"Dan ada juga yang berteriak ini, dan ada juga yang berteriak itu, sebab jemaat itu kacau, dan kebanyakan dari mereka tidak tahu apa sebabnya mereka berkumpul."
Kisah Para Rasul pasal 19 membawa kita pada salah satu peristiwa paling dramatis dalam pelayanan Rasul Paulus di kota Efesus. Ayat 32 menjadi saksi bisu kekacauan yang melanda kota tersebut, sebuah gejolak yang dipicu oleh kebencian dan ketakutan terhadap ajaran baru yang dibawa oleh Paulus dan para pengikutnya. Peristiwa ini menyoroti bagaimana penyebaran Injil sering kali menemui perlawanan sengit, terutama ketika menyentuh kepentingan ekonomi dan tradisi yang sudah mengakar kuat.
Di Efesus, pusat pemujaan Dewi Artemis (Diana bagi orang Romawi), terdapat industri yang sangat bergantung pada pembuatan patung-patung dewi tersebut.
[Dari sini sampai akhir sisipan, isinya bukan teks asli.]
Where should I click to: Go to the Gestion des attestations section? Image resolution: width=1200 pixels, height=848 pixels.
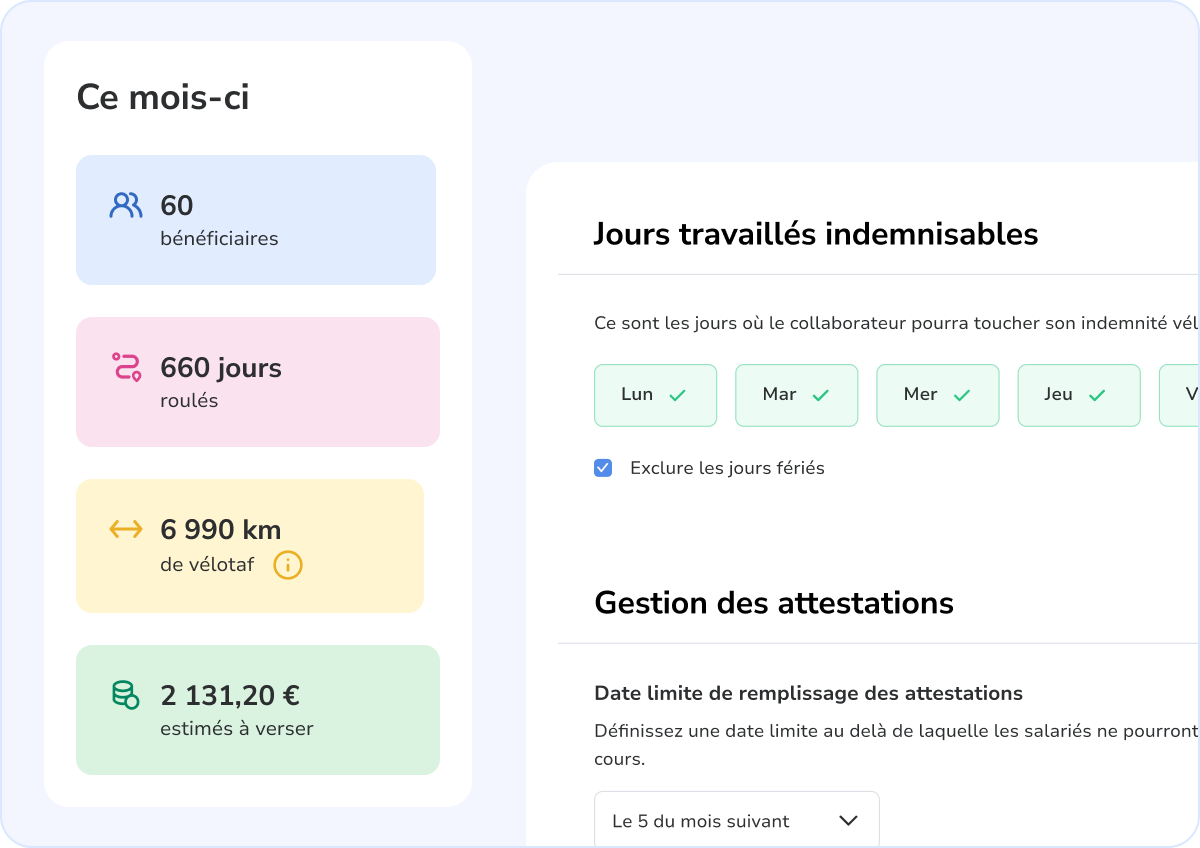tap(775, 603)
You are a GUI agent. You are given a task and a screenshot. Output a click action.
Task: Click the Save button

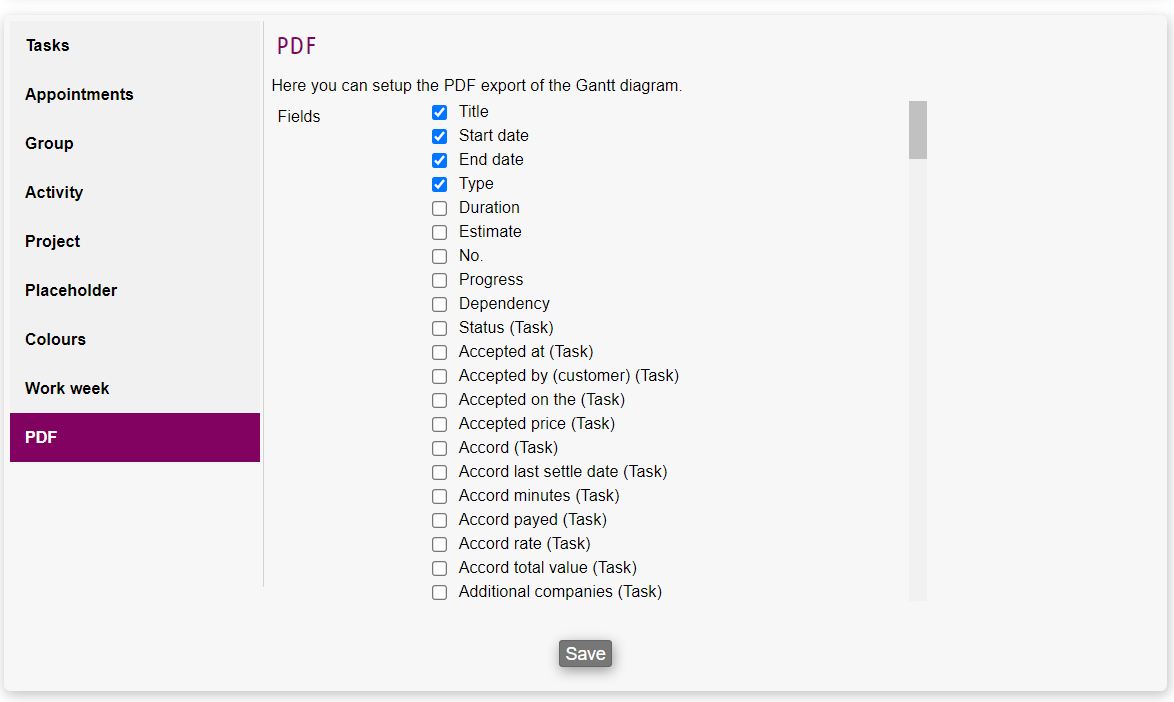pyautogui.click(x=585, y=654)
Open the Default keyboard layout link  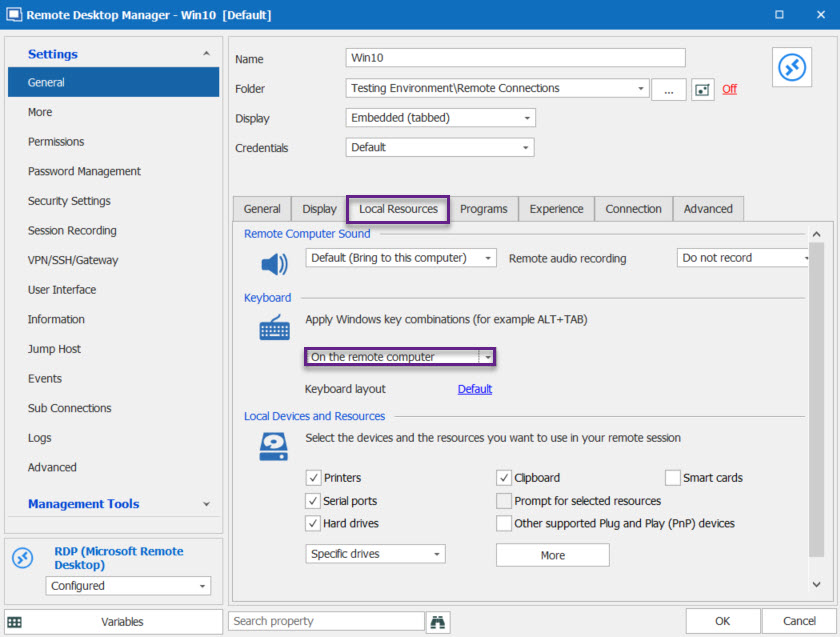(475, 389)
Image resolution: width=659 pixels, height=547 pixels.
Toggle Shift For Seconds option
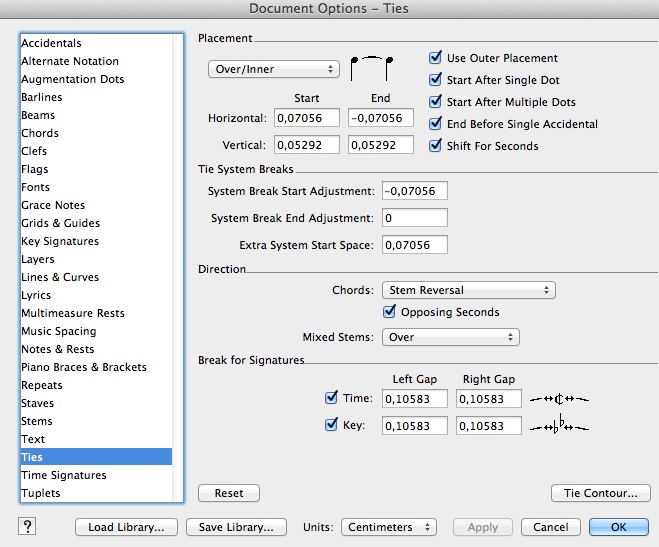point(435,146)
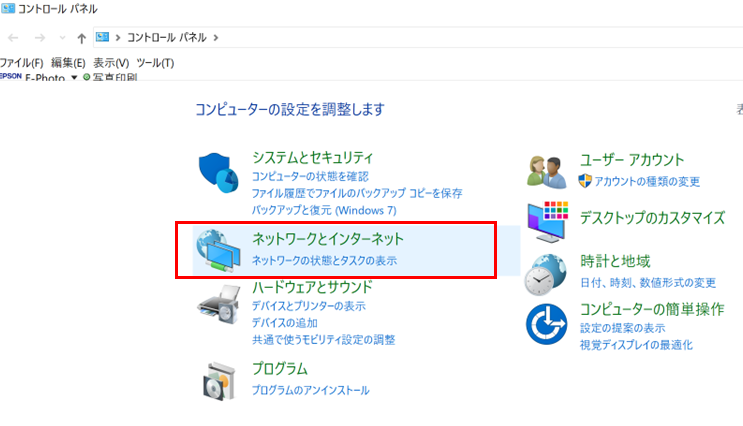
Task: Click the Clock and Region icon
Action: [547, 272]
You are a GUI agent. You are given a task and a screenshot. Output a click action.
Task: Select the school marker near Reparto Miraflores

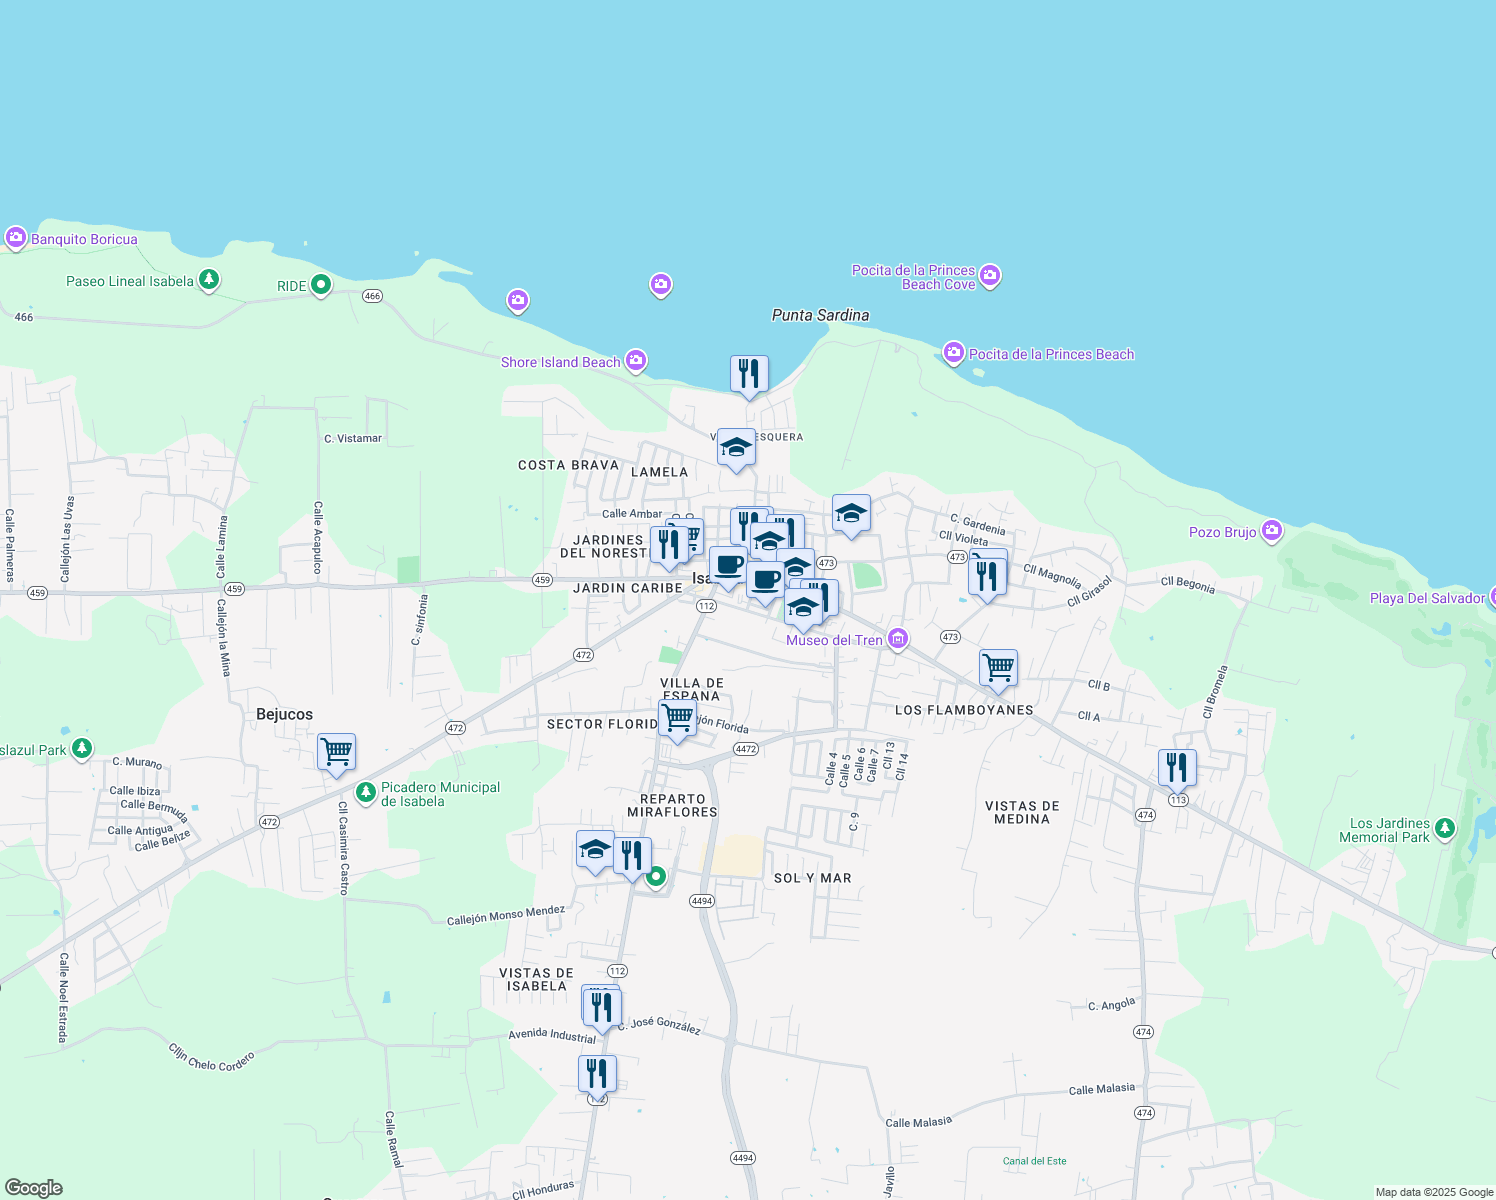(594, 851)
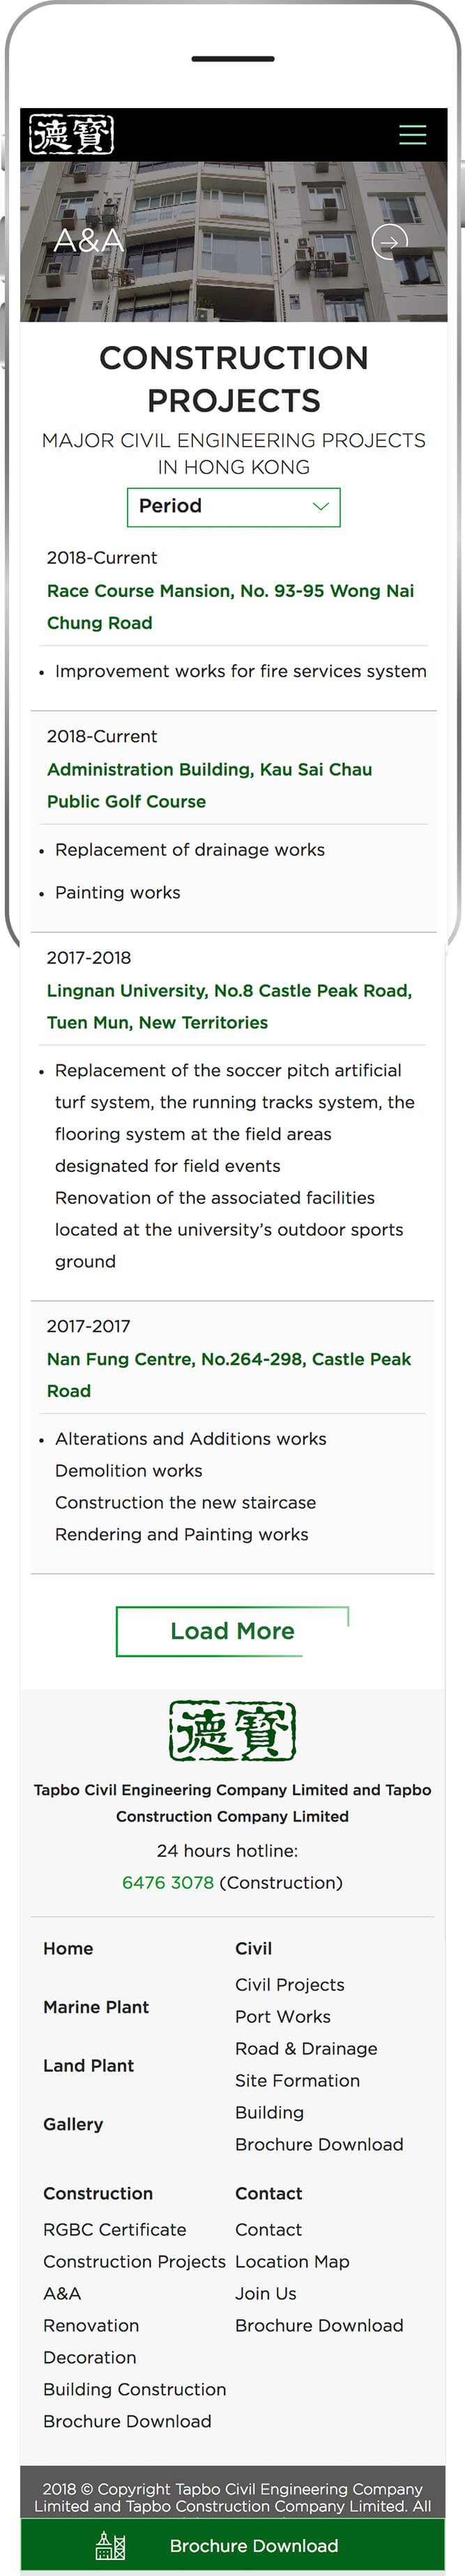
Task: Click the green Tapbo footer logo
Action: pyautogui.click(x=232, y=1730)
Demetrius, seorang pembuat patung perak, memimpin sekelompok pengrajin yang merasa terancam oleh ajaran Paulus. Mereka melihat bahwa semakin banyak orang yang berpaling dari dewi Artemis dan percaya kepada satu Allah yang sejati, semakin sedikit pula permintaan terhadap produk-produk mereka. Ini adalah ancaman langsung terhadap mata pencaharian dan status sosial mereka.
Demetrius secara cerdik memanfaatkan ketidakpuasan ini. Ia mengumpulkan para pengrajin dan para penyembah Artemis lainnya, menyulut kemarahan mereka dengan mengatakan bahwa ajaran Paulus tidak hanya merusak bisnis mereka tetapi juga menghina kehormatan Dewi Artemis yang agung. Seruan mereka menggema di jalan-jalan kota: "Besarlah Artemis orang Efesus!" Kerumunan massa pun terbentuk, dipimpin oleh Demetrius dan rekan-rekannya, mereka menyerbu tempat umum, khususnya gedung pertemuan tempat Paulus biasa mengajar atau di mana murid-muridnya berkumpul. Kata kunci Kisah Rasul 19 32 benar-benar terwujud di sini, menggambarkan suasana yang sangat tidak terorganisir dan penuh kebingungan.
Kekacauan yang timbul digambarkan dengan jelas dalam ayat ini. Massa yang digerakkan oleh emosi berteriak dengan berbagai macam seruan. Ada yang meneriakkan pujian untuk Artemis, ada yang mungkin meneriakkan kemarahan terhadap Paulus, dan ada pula yang sekadar ikut terbawa arus tanpa benar-benar memahami inti permasalahan. Ayat tersebut secara gamblang menyatakan, "kebanyakan dari mereka tidak tahu apa sebabnya mereka berkumpul." Ini adalah ciri khas kerumunan yang digerakkan oleh propaganda dan emosi, bukan oleh pemahaman yang mendalam. Mereka bertindak berdasarkan desas-desus, ketakutan, dan hasutan.
Situasi menjadi sangat genting ketika dua rekan Paulus dari Makedonia, Gayus dan Aristarkhus, ikut terseret ke dalam arena. Paulus sendiri sempat ingin menghadapi massa, namun para pengikutnya, termasuk para pemimpin sinagoge, melarangnya. Mereka telah memahami bahaya yang mengintai.
Untungnya, kekacauan ini tidak berlanjut lebih jauh berkat campur tangan juru tulis kota (γραμματεὺς). Juru tulis tersebut berhasil menenangkan massa dengan mengingatkan mereka akan hukum Romawi dan potensi hukuman dari pihak berwenang jika kerusuhan terus berlanjut tanpa alasan yang jelas. Ia juga menekankan bahwa Efesus dikenal sebagai penjaga kuil Artemis dan bahwa hal ini seharusnya menjadi kebanggaan mereka, bukan alasan untuk melakukan kekerasan.
Kisah Para Rasul 19:32 ini memberikan pelajaran penting tentang bagaimana kebenaran Injil sering kali berbenturan dengan kepentingan duniawi dan kebiasaan yang telah lama ada. Peristiwa di Efesus menunjukkan kekuatan emosi massa yang mudah diprovokasi, serta pentingnya pemahaman yang benar dan ketenangan di tengah badai. Meskipun ancaman itu nyata, pelayanan Paulus di Efesus tetap berlanjut setelah gejolak mereda, membuktikan bahwa iman yang sejati mampu bertahan di tengah berbagai cobaan dan tantangan. Ayat ini menjadi pengingat bahwa di balik keramaian dan teriakan, seringkali ada kebingungan dan kurangnya pemahaman, sebuah realitas yang masih relevan hingga kini dalam berbagai konteks sosial dan keagamaan.